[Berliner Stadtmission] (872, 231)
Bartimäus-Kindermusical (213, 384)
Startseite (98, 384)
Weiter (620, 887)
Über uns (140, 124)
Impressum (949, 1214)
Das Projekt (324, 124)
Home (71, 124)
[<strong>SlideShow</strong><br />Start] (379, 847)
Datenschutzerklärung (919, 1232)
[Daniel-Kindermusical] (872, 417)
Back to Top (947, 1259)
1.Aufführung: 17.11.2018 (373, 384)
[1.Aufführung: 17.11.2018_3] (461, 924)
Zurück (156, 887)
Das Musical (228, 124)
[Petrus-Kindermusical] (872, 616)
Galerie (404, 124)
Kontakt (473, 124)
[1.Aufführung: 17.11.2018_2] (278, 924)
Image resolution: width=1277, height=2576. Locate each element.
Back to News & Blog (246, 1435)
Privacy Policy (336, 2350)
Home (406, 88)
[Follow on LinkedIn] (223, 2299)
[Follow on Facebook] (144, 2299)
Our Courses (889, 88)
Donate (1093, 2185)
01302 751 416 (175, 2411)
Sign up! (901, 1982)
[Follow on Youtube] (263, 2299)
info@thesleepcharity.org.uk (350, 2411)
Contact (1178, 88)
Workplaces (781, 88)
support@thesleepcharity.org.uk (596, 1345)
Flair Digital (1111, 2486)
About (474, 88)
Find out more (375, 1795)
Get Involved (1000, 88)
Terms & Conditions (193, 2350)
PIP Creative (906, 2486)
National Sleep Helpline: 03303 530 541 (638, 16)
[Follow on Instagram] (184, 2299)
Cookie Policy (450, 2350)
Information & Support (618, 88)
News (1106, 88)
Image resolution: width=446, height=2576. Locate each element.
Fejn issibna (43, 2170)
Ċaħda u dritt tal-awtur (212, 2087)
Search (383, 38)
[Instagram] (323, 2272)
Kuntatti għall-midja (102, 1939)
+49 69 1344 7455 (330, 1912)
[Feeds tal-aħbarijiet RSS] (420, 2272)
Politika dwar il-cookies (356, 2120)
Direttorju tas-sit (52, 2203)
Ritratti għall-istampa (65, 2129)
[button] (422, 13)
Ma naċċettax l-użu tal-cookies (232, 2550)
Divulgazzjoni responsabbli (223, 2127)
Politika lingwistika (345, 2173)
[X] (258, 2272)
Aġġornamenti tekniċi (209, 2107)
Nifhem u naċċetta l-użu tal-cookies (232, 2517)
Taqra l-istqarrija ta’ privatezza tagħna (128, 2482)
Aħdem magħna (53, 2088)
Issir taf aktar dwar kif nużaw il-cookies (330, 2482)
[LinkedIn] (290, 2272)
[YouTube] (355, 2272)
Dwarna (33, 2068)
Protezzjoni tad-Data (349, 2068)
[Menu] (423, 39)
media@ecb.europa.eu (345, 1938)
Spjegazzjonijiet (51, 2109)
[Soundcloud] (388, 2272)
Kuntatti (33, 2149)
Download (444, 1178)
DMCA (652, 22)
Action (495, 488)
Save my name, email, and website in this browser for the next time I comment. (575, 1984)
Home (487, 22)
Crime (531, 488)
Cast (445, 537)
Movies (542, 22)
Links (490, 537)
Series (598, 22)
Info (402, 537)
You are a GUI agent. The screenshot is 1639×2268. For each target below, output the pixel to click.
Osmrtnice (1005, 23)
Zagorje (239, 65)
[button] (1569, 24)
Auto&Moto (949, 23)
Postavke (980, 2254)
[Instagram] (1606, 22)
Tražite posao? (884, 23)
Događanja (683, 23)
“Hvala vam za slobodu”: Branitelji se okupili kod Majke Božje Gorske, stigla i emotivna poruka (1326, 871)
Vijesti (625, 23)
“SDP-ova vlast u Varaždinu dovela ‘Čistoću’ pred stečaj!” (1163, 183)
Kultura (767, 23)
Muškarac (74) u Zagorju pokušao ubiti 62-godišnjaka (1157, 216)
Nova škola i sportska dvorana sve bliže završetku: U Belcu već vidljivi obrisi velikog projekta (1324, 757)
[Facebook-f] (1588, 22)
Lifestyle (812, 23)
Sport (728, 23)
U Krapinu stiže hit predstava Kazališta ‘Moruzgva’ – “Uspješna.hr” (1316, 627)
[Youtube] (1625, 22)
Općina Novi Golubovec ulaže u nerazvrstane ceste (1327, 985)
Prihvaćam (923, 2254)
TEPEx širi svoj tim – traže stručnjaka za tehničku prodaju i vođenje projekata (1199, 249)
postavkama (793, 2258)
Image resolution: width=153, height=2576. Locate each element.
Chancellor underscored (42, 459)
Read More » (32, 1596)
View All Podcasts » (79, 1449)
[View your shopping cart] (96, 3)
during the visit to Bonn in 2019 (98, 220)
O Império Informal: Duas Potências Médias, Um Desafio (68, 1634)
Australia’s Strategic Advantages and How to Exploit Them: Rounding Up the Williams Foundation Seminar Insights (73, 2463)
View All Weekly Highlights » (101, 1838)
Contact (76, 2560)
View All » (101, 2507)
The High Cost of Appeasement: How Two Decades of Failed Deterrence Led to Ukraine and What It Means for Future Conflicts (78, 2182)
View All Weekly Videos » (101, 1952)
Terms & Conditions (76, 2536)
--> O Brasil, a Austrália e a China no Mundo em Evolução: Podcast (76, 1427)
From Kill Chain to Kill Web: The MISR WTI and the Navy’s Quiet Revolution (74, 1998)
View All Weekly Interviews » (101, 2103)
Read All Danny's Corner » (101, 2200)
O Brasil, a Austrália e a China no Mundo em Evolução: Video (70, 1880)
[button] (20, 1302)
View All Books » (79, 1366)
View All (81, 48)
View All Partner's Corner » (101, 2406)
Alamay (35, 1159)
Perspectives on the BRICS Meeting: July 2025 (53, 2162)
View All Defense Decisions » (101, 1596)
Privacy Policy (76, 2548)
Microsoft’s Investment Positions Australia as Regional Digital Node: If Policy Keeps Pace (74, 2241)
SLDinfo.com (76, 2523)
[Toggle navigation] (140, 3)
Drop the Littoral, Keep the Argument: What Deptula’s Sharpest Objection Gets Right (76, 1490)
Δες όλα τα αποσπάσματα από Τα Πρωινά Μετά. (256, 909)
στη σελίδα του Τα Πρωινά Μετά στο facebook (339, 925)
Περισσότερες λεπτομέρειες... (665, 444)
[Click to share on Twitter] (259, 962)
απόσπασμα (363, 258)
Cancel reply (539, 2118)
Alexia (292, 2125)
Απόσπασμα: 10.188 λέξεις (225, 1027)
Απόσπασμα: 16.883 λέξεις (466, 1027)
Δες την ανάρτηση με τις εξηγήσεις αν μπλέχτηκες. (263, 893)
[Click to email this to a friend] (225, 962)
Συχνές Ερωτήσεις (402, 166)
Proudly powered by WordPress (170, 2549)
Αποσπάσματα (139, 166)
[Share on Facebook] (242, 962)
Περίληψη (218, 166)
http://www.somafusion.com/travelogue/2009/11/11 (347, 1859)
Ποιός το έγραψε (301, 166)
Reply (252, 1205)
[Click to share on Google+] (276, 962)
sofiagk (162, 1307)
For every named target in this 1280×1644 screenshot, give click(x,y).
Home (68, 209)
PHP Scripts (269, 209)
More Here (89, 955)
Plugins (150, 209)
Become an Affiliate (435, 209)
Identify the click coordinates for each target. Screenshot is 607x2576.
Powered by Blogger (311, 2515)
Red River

WHAT IS EXPECTED:
An exact copy of the entire material is required.

OUTPUT FOR THIS EXERCISE:
[Berliner Stadtmission] (872, 231)
Bartimäus-Kindermusical (213, 384)
Startseite (98, 384)
Weiter (620, 887)
Über uns (140, 124)
Impressum (949, 1214)
Das Projekt (324, 124)
Home (71, 124)
[<strong>SlideShow</strong><br />Start] (379, 847)
Datenschutzerklärung (919, 1232)
[Daniel-Kindermusical] (872, 417)
Back to Top (947, 1259)
1.Aufführung: 17.11.2018 (373, 384)
[1.Aufführung: 17.11.2018_3] (461, 924)
Zurück (156, 887)
Das Musical (228, 124)
[Petrus-Kindermusical] (872, 616)
Galerie (404, 124)
Kontakt (473, 124)
[1.Aufführung: 17.11.2018_2] (278, 924)
Image resolution: width=1277, height=2576. Locate each element.
Back to News & Blog (246, 1435)
Privacy Policy (336, 2350)
Home (406, 88)
[Follow on LinkedIn] (223, 2299)
[Follow on Facebook] (144, 2299)
Our Courses (889, 88)
Donate (1093, 2185)
01302 751 416 (175, 2411)
Sign up! (901, 1982)
[Follow on Youtube] (263, 2299)
info@thesleepcharity.org.uk (350, 2411)
Contact (1178, 88)
Workplaces (781, 88)
support@thesleepcharity.org.uk (596, 1345)
Flair Digital (1111, 2486)
About (474, 88)
Find out more (375, 1795)
Get Involved (1000, 88)
Terms & Conditions (193, 2350)
PIP Creative (906, 2486)
National Sleep Helpline: 03303 530 541 (638, 16)
[Follow on Instagram] (184, 2299)
Cookie Policy (450, 2350)
Information & Support (618, 88)
News (1106, 88)
Image resolution: width=446, height=2576. Locate each element.
Fejn issibna (43, 2170)
Ċaħda u dritt tal-awtur (212, 2087)
Search (383, 38)
[Instagram] (323, 2272)
Kuntatti għall-midja (102, 1939)
+49 69 1344 7455 (330, 1912)
[Feeds tal-aħbarijiet RSS] (420, 2272)
Politika dwar il-cookies (356, 2120)
Direttorju tas-sit (52, 2203)
Ritratti għall-istampa (65, 2129)
[button] (422, 13)
Ma naċċettax l-użu tal-cookies (232, 2550)
Divulgazzjoni responsabbli (223, 2127)
Politika lingwistika (345, 2173)
[X] (258, 2272)
Aġġornamenti tekniċi (209, 2107)
Nifhem u naċċetta l-użu tal-cookies (232, 2517)
Taqra l-istqarrija ta’ privatezza tagħna (128, 2482)
Aħdem magħna (53, 2088)
Issir taf aktar dwar kif nużaw il-cookies (330, 2482)
[LinkedIn] (290, 2272)
[YouTube] (355, 2272)
Dwarna (33, 2068)
Protezzjoni tad-Data (349, 2068)
[Menu] (423, 39)
media@ecb.europa.eu (345, 1938)
Spjegazzjonijiet (51, 2109)
[Soundcloud] (388, 2272)
Kuntatti (33, 2149)
Download (444, 1178)
DMCA (652, 22)
Action (495, 488)
Save my name, email, and website in this browser for the next time I comment. (575, 1984)
Home (487, 22)
Crime (531, 488)
Cast (445, 537)
Movies (542, 22)
Links (490, 537)
Series (598, 22)
Info (402, 537)
You are a GUI agent. The screenshot is 1639×2268. For each target below, output the pixel to click.
Osmrtnice (1005, 23)
Zagorje (239, 65)
[button] (1569, 24)
Auto&Moto (949, 23)
Postavke (980, 2254)
[Instagram] (1606, 22)
Tražite posao? (884, 23)
Događanja (683, 23)
“Hvala vam za slobodu”: Branitelji se okupili kod Majke Božje Gorske, stigla i emotivna poruka (1326, 871)
Vijesti (625, 23)
“SDP-ova vlast u Varaždinu dovela ‘Čistoću’ pred stečaj!” (1163, 183)
Kultura (767, 23)
Muškarac (74) u Zagorju pokušao ubiti 62-godišnjaka (1157, 216)
Nova škola i sportska dvorana sve bliže završetku: U Belcu već vidljivi obrisi velikog projekta (1324, 757)
[Facebook-f] (1588, 22)
Lifestyle (812, 23)
Sport (728, 23)
U Krapinu stiže hit predstava Kazališta ‘Moruzgva’ – “Uspješna.hr” (1316, 627)
[Youtube] (1625, 22)
Općina Novi Golubovec ulaže u nerazvrstane ceste (1327, 985)
Prihvaćam (923, 2254)
TEPEx širi svoj tim – traže stručnjaka za tehničku prodaju i vođenje projekata (1199, 249)
postavkama (793, 2258)
Image resolution: width=153, height=2576. Locate each element.
Chancellor underscored (42, 459)
Read More » (32, 1596)
View All Podcasts » (79, 1449)
[View your shopping cart] (96, 3)
during the visit to Bonn in 2019 (98, 220)
O Império Informal: Duas Potências Médias, Um Desafio (68, 1634)
Australia’s Strategic Advantages and How to Exploit Them: Rounding Up the Williams Foundation Seminar Insights (73, 2463)
View All Weekly Highlights » (101, 1838)
Contact (76, 2560)
View All » (101, 2507)
The High Cost of Appeasement: How Two Decades of Failed Deterrence Led to Ukraine and What It Means for Future Conflicts (78, 2182)
View All Weekly Videos » (101, 1952)
Terms & Conditions (76, 2536)
--> O Brasil, a Austrália e a China no Mundo em Evolução: Podcast (76, 1427)
From Kill Chain to Kill Web: The MISR WTI and the Navy’s Quiet Revolution (74, 1998)
View All Weekly Interviews » (101, 2103)
Read All Danny's Corner » (101, 2200)
O Brasil, a Austrália e a China no Mundo em Evolução: Video (70, 1880)
[button] (20, 1302)
View All Books » (79, 1366)
View All (81, 48)
View All Partner's Corner » (101, 2406)
Alamay (35, 1159)
Perspectives on the BRICS Meeting: July 2025 (53, 2162)
View All Defense Decisions » (101, 1596)
Privacy Policy (76, 2548)
Microsoft’s Investment Positions Australia as Regional Digital Node: If Policy Keeps Pace (74, 2241)
SLDinfo.com (76, 2523)
[Toggle navigation] (140, 3)
Drop the Littoral, Keep the Argument: What Deptula’s Sharpest Objection Gets Right (76, 1490)
Δες όλα τα αποσπάσματα από Τα Πρωινά Μετά. (256, 909)
στη σελίδα του Τα Πρωινά Μετά στο facebook (339, 925)
Περισσότερες λεπτομέρειες... (665, 444)
[Click to share on Twitter] (259, 962)
απόσπασμα (363, 258)
Cancel reply (539, 2118)
Alexia (292, 2125)
Απόσπασμα: 10.188 λέξεις (225, 1027)
Απόσπασμα: 16.883 λέξεις (466, 1027)
Δες την ανάρτηση με τις εξηγήσεις αν μπλέχτηκες. (263, 893)
[Click to email this to a friend] (225, 962)
Συχνές Ερωτήσεις (402, 166)
Proudly powered by WordPress (170, 2549)
Αποσπάσματα (139, 166)
[Share on Facebook] (242, 962)
Περίληψη (218, 166)
http://www.somafusion.com/travelogue/2009/11/11 (347, 1859)
Ποιός το έγραψε (301, 166)
Reply (252, 1205)
[Click to share on Google+] (276, 962)
sofiagk (162, 1307)
For every named target in this 1280×1644 screenshot, give click(x,y).
Home (68, 209)
PHP Scripts (269, 209)
More Here (89, 955)
Plugins (150, 209)
Become an Affiliate (435, 209)
Identify the click coordinates for each target. Screenshot is 607x2576.
Powered by Blogger (311, 2515)
Red River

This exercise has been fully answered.